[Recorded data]
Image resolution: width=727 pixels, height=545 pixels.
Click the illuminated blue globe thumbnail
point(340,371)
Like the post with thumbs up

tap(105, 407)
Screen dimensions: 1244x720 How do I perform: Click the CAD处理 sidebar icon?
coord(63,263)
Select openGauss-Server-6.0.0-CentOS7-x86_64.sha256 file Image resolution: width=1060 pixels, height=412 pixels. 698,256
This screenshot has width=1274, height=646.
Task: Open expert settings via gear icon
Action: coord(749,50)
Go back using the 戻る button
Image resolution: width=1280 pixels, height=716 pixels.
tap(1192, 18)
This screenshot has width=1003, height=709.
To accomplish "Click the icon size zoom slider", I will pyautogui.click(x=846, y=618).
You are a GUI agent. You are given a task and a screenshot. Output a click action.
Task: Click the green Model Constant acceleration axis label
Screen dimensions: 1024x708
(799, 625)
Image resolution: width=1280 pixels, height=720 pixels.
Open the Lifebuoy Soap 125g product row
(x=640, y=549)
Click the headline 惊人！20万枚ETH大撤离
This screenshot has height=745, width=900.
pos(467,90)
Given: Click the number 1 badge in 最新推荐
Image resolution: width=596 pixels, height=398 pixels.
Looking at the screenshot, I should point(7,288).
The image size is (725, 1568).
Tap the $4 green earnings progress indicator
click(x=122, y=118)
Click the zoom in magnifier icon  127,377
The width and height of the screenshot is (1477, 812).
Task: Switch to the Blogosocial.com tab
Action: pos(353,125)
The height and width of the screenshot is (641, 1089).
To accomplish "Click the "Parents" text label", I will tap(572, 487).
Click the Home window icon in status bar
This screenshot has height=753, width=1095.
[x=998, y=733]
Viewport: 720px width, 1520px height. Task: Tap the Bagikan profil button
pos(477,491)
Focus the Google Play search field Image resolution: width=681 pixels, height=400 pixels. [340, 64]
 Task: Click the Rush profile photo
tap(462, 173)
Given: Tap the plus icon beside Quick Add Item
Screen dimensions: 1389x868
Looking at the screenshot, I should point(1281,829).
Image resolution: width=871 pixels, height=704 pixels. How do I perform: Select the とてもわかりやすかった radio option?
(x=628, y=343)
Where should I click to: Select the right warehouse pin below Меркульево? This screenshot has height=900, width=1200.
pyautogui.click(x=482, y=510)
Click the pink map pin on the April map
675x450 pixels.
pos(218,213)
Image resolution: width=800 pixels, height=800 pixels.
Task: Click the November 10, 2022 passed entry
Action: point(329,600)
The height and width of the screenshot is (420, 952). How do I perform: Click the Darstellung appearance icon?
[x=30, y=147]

*What you are asked to do*:
Only lines with the word "label" are wanted. Find and copy them from the records above.

*Response area*:
Task: Click the green Model Constant acceleration axis label
To accomplish "Click the "Parents" text label", I will tap(572, 487).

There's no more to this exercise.